Corazón que sufre

Cuenta la leyenda que en la vieja cabaña de la cascada vivió hace muchos años una vieja a la que todos en el pueblo conocían por La Bruja. Nadie sabía su nombre, pero todos la temían y la buscaban a partes iguales. De día, nadie se atrevía a rondar por su cabaña, pero de noche más de una vecina del pueblo la visitaba para preguntar por su futuro, pedir conjuros o solicitar amarres. El precio a pagar por sus servicios no se conocía, dinero no era, ya que vivía en la más absoluta miseria, pero todos en el pueblo daban por hecho que, se tratara de lo que se tratara, era elevado porque quién se aventuraba a visitarla, jamás volvía a ser la misma persona. 

Ninguna habladuría ni superstición impidió a Jacinta, a la que había dejado su marido dos años después de la boda, dirigiera sus pasos en la oscuridad hasta la casucha de la cascada. Estaba dispuesta a todo por recuperar a Mariano y le entregaría a la bruja cualquier cosa incluida su alma si se la pedía.

La noche era oscura y tormentosa y la cabaña no era más que un espectro que hizo a Jacinta estremecerse mientras se acercaba. La puerta crujió al abrirse con un quejido lastimero y una voz ronca y misteriosa la invitó a pasar al interior. Jacinta se adentró sintiendo que decenas de ojos la observaban desde los espejos que adornaban las paredes. La bruja, de aspecto afable, la recibió en cambio con una sonrisa maliciosa que se hizo más siniestra al preguntarle qué la había llevado hasta allí.

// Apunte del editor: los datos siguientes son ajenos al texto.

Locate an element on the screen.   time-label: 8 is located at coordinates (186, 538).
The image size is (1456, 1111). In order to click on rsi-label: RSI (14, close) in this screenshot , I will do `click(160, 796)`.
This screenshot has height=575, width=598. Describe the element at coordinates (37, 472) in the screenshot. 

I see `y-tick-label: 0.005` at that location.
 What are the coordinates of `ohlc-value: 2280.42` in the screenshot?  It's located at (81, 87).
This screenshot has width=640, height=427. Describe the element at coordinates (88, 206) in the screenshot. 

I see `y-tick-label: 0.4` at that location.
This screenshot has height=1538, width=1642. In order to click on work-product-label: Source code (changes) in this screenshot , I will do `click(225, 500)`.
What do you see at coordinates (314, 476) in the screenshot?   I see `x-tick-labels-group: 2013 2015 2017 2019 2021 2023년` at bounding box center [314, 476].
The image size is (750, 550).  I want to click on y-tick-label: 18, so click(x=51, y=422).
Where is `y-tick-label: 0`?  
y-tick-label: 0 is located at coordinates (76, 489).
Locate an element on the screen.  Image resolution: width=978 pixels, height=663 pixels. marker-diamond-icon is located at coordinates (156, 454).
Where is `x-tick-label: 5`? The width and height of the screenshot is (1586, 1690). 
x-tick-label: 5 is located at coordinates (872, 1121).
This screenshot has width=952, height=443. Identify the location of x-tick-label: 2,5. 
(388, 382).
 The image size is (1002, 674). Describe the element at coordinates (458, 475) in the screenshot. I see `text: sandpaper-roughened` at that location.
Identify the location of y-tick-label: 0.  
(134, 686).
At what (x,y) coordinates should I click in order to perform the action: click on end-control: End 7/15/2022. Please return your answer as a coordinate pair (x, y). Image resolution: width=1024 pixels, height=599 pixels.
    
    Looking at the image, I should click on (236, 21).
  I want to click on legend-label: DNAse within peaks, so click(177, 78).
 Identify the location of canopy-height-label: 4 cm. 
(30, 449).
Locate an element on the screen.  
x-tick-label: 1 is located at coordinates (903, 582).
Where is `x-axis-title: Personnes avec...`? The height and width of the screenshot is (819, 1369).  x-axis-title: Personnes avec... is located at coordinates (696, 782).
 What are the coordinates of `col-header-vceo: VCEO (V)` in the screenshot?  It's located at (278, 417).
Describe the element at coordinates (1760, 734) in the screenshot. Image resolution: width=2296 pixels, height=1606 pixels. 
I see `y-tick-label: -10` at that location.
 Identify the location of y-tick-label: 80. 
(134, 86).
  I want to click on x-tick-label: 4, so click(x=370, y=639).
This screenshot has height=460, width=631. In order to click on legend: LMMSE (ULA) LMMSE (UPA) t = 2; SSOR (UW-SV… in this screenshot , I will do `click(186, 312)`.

Jacinta dudó por un segundo si estaba obrando bien, pero su amor por Mariano era tan fuerte que iba a echarse atrás, asumiría su destino con tal de volver a verlo a su lado. La bruja la escuchó en silencio y con un chirriar de dientes la invitó a beber de una copa herrumbrosa y carcomida mientras le recitaba las tres prendas de su pago: su vista, su ilusión y su esperanza.

El líquido le abrasó la garganta al bajar. La enamorada perdió la noción del tiempo y una negrura profunda se instaló en sus ojos. Cayó sin consciencia y sólo el grito aterrado de Mariano al encontrarla tirada en mitad de la calle y descubrir las cuencas vacías de sus ojos la hizo volver a la realidad y comprender con terror la consecuencia de sus actos. Jacinta vivió condenada a no ver más el rostro de su amado que se mantuvo a su lado con más lástima que amor. 

Dice la leyenda que si se visita la cabaña de la cascada los ojos suplicantes de Jacinta acompañan los pasos del desdichado visitante desde su rincón de la pared hasta que la figura desaparece en el interior de la morada.